Aldilà delle varie categorie o dei differenti sport, le dinamiche e gli equilibri rimangono sempre gli stessi. Lo spogliatoio è il luogo più importante per una squadra di calcio, in cui stare insieme e condividere gioie e delusioni, dove affrontare discussioni animate e, spesso, anche “fuori dalla righe”. Lo spogliatoio rappresenta l’unico momento in cui ci si trova veramente tutti faccia a faccia. E’ il luogo sacro dove si convive con persone di caratteri e culture diverse, dove i giocatori di una stessa squadra, i tecnici, i magazzinieri, i preparatori atletici, i dirigenti condividono valori comuni; è il collante essenziale per la creazione di un gruppo unito. Fondamentale è anche la sincerità: non bisogna avere paura di dirsi le cose in faccia e di esternarsi eventuali malumori e risentimenti. Qualsiasi intromissione dall’esterno, così come qualsiasi estromissione dall’interno, sono da considerarsi una sorta di peccato mortale.

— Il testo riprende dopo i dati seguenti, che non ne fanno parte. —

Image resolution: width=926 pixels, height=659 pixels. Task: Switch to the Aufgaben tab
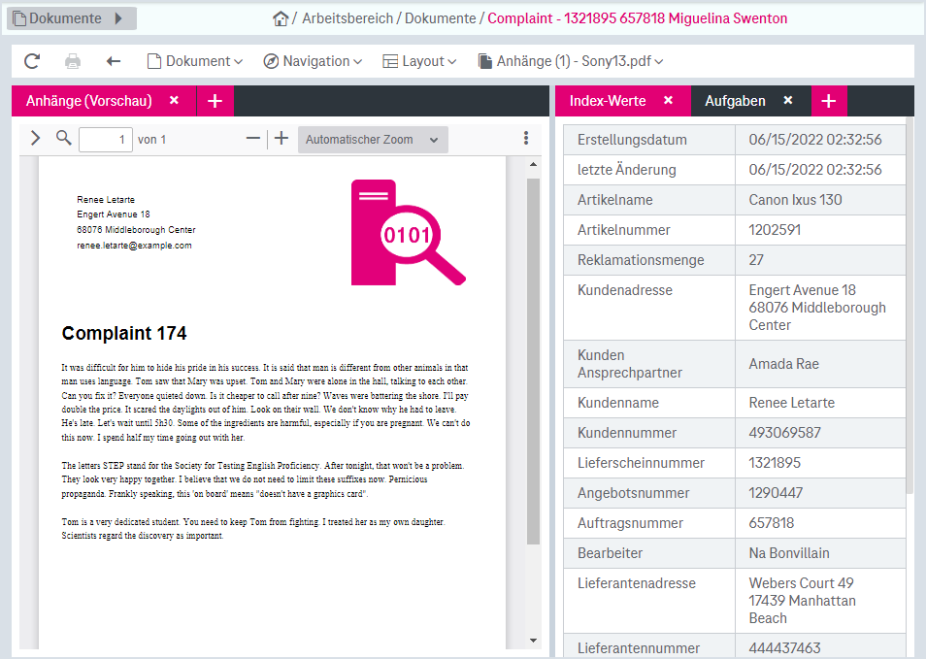click(735, 101)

Per questo, e soltanto per questo, ho ritenuto e continuo a ritenere quantomeno inopportune le dichiarazioni dell’allenatore (se mi riconosco un “difetto” è, purtroppo, quello di essere coerente, in primo luogo con me stesso). Poi, per carità, potrei sempre cambiare opinione, in qualsiasi momento, se qualcuno riuscisse a convincermi del contrario. Arroccarsi ostinatamente a difesa delle proprie idee, specie se infondate, può sfociare nell’ottusità.
Detto questo, tengo a precisare che personalmente ritengo il signor Brini uno dei migliori tecnici attualmente in circolazione per la categoria; al momento, forse, addirittura il meglio che la “piazza” possa offrire. Magari avrà anche detto una cosa che “sentiva” dentro e, così facendo, ha inteso manifestare una sua insofferenza: l’errore, a mio avviso, è stato semplicemente quello di sdoganarla dall’ambito dello spogliatoio. Tutto qui.
Ma, ragionando a freddo, emerge ancora una volta il “buonista”, che è in me, e che mi porta a pensare in positivo (del resto è il mio carattere, non posso farci nulla). Voglio credere, cioè, che con quelle parole, seppur dure e pesanti, Brini abbia inteso soprattutto responsabilizzare qualche elemento della squadra e, così facendo, richiamarlo ad un maggior impegno, ad un ulteriore “sforzo” in un periodo difficile come l’attuale, per fronteggiare l’emergenza e “resistere” almeno fino alla pausa natalizia. Egli ha, senz’altro, scelto il “mezzo” e la circostanza meno indicati ed opportuni, ma se quello era il fine, gli va riconosciuta senz’altro la buona fede. Così come credo, e sono sicuro, che egli abbia avuto, poi, l’opportuno chiarimento con i diretti interessati all’interno dello spogliatoio. Com’è giusto che sia.
Che dire, alfine?
Non ci resta che avere fiducia in questa squadra. Fiducia negli uomini che ne fanno parte. Fiducia nel gruppo, perché composto davvero da “bravi ragazzi”, nell’accezione più semplice del termine. Ho avuto modo di conoscere personalmente, in qualche occasione, gran parte di essi e scambiarvi qualche parola, e non soltanto inerente a questioni meramente calcistiche. Ebbene, l’impressione che ne ho avuto è che si tratti veramente di ragazzi semplici, sinceri, disponibili, di buoni principi morali, legati alla famiglia e, credo di non sbagliarmi, anche da un sincero affetto nei confronti del Presidente della società Benevento Calcio. Delle persone serie, dei veri professionisti, insomma, concretamente, seriamente e congiuntamente impegnati per il raggiungimento dell’obiettivo storico.
E adesso, tutti sotto con il Cosenza poi, il meritato riposo. Ne abbiamo tutti, davvero, un grande bisogno.
Stringiamo i denti e lottiamo, uniti, ora più che mai.
“Adda passa’ a nuttata! ”, diceva il grande Eduardo .
E l’alba, ormai, sembra essere vicina.